Il punto di partenza è il parcheggio a malga Lincino situata a Saviore dell'Adamello. Dalla statale del Tonale si prende l'uscita Cedegolo e seguendo le indicazioni per Cevo si raggiunge il paese dove si seguono le indicazioni per le frazioni di Fresine / Valle a questo punto si è sull'unica strada che porta a malga Lincino.
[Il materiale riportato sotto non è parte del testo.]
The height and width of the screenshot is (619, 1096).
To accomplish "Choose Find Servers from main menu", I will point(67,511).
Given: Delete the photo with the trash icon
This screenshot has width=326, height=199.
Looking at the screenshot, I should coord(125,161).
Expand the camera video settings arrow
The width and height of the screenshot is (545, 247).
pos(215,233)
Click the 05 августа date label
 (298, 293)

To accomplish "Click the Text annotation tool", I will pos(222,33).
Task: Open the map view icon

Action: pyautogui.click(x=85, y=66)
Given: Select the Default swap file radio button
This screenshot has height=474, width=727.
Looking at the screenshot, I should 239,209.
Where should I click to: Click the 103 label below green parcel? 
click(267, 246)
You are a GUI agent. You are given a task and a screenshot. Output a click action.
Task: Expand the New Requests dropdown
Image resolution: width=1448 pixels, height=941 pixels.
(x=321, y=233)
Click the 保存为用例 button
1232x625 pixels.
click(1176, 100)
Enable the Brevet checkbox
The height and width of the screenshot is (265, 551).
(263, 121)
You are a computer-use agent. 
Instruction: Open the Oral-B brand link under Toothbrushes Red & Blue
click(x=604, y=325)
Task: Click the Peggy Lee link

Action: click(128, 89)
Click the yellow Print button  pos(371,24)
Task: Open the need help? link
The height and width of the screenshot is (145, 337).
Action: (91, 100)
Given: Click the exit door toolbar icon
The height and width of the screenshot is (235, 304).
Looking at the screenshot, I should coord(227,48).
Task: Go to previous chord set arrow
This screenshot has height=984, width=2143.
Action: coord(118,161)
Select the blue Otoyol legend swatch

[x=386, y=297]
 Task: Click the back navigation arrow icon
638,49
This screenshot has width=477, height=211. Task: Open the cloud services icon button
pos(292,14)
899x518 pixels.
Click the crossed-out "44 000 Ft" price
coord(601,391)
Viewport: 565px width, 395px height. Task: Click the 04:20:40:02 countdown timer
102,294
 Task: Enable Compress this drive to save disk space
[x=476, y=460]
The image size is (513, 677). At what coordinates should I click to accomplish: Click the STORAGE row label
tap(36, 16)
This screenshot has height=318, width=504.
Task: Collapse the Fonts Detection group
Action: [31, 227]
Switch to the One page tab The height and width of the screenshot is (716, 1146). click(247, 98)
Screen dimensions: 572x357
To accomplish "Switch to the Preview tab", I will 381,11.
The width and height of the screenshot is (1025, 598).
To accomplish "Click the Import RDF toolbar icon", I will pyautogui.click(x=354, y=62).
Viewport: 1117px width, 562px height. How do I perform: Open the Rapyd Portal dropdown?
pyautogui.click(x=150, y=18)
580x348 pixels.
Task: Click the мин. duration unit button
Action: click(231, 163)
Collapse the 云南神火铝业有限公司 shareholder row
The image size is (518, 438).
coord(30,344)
Attenzione ! in alcuni punti la strada, (poco prima del bar/ristorante Stella Alpina e poco prima di raggiungere la malga) è veramente stretta e con tornanti uno dietro l'altro, fate quindi attenzione e procedete con moderata velocità.
Percorso.
Lasciato l'auto prendo il sentiero che porta al rifugio Lissone, una lunga scalinata che pare non finire mai, sarà per questo che molti chiamano questo tratto "le scale dell'Adamè" ?. Si sale rapidamente con continui zig-zag che sembra non finiscono mai, accompagnati dal torrente Poia che scorre vicino.
Questo è il tratto più duro e "difficile" per il dislivello che in poco tempo porta al rifugio Lissone, difficile ma fattibile da chiunque, certo i meno allenati odieranno questo tratto ma, come sempre, la fatica verrà ripagata da scenari bellissimi e panorami unici. Circa un'ora, un'ora e mezza e si arriva al rifugio.
Succede a tutti tranquilli, ma la sorpresa è tanta e spesso toglie il fiato. Da una parte un panorama lungo tutto la valle e dall'altra la sorpresa più grande, una piana paludosa e un serpente nel centro il torrente Poia. I colori creano contrasti che non ti aspetti ma tra tutti quello che sorprende è quello dell'acqua. Un colore a cui non siamo più abituati, quello della limpidezza, l'acqua arriva dal ghiacciao dell' Adamello. Dal rifugio Lissone, un'altra ora (al massimo) e si raggiunge il rifugio Baita Adamè lungo un sentiero per lo più piano. Per chi vuole restare a bocca aperto consiglio di proseguire verso la vedretta dell'adamè lungo il sentiero che porta al Bivacco Ceco Baroni, una ulteriore zona paludosa e panorami selvaggi e unici come pochi. Il tratto è pianeggiante e non difficile e ben presto Vi ritroverete ai piedi del ghiacciaio pian di neve dell’Adamello.
Ritorno. Lungo l'itinerario dell'andata.
Conclusioni. Un giro veramente bello in una zona selvaggia e spesso poco trafficata, l'unico punto "difficile è la salita al rifugio Lissone ma tutto viene ripagato.